_Action item_
Every line in the material below that includes "title" should be copied.

++++++++++++++++++++

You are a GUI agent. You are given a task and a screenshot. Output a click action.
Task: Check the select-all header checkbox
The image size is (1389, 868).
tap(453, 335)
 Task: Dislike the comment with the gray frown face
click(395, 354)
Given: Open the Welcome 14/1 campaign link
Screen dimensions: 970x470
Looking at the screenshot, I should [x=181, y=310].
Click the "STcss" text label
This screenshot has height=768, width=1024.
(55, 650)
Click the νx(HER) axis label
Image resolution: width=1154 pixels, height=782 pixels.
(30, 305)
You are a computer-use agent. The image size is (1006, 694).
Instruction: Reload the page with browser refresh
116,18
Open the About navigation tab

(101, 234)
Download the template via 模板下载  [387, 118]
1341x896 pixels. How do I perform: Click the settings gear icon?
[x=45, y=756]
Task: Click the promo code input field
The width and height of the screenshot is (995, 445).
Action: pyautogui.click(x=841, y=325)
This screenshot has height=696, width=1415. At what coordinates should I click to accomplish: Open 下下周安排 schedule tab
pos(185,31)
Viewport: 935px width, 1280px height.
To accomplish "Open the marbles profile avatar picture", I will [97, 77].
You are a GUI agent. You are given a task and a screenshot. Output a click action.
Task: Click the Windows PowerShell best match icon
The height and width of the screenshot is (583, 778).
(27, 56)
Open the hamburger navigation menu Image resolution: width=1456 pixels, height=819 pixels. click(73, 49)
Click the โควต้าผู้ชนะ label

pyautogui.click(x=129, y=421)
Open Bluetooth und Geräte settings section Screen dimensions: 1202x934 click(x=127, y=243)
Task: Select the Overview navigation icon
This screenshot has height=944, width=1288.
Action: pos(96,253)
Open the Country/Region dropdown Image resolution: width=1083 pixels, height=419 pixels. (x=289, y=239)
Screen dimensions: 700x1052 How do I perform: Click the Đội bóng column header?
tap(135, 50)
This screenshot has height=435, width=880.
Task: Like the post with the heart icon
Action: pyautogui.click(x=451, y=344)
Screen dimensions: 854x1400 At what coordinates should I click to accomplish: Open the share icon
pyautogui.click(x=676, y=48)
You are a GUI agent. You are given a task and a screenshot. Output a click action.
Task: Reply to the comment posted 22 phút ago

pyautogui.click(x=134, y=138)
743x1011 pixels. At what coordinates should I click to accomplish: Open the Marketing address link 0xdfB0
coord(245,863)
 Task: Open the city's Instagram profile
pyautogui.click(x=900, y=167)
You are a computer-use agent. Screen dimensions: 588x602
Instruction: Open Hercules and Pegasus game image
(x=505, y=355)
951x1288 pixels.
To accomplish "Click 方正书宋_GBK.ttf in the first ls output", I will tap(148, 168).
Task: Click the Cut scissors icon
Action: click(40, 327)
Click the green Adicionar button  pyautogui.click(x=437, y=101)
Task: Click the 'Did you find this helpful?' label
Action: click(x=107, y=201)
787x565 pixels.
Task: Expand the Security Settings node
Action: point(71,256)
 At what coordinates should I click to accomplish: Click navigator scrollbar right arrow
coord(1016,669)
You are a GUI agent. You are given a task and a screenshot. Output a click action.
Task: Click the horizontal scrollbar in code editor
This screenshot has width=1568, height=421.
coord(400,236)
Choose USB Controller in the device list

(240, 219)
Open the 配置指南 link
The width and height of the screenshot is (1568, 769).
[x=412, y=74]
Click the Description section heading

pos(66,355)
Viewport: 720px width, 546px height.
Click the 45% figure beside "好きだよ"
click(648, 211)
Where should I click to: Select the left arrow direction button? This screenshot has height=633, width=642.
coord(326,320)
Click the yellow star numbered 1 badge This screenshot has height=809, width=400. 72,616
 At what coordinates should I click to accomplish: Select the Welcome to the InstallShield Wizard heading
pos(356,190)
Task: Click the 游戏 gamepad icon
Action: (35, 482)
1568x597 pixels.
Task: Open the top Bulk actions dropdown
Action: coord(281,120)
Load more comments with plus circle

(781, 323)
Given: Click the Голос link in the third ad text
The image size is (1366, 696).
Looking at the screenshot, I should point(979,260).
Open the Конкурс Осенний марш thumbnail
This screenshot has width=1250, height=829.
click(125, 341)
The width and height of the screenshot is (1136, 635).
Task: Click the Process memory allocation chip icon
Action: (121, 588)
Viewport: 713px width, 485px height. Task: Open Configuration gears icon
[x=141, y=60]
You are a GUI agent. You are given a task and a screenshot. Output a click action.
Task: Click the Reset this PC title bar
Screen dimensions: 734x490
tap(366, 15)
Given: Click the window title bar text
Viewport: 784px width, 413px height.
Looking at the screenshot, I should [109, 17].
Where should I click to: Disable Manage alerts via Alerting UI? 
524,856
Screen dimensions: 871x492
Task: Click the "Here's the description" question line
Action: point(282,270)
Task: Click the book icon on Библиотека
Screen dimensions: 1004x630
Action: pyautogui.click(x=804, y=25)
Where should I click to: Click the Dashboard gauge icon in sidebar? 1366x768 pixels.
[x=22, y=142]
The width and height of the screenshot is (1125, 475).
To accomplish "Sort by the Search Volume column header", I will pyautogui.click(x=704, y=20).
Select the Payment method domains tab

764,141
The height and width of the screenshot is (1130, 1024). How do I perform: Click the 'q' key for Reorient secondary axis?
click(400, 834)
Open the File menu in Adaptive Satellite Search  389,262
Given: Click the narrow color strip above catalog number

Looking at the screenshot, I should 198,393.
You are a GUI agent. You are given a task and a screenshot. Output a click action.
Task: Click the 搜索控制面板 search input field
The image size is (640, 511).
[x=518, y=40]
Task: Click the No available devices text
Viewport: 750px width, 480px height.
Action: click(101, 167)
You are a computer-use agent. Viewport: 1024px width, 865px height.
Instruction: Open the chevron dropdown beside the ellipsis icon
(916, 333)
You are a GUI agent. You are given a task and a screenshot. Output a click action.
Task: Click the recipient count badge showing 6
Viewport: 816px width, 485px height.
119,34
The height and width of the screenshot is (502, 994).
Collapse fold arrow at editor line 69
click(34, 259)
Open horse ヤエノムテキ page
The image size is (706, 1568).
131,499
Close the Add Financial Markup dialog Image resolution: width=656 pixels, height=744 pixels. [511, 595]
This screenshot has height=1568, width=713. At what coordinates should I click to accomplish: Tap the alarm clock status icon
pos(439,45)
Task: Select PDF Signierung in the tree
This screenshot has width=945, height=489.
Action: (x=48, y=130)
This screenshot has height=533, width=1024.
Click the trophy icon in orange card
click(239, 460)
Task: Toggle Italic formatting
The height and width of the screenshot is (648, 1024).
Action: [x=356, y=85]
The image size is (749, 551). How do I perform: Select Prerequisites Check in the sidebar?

++++++++++++++++++++

_Exercise result_
Task: Click the Reset this PC title bar
Given: Click the window title bar text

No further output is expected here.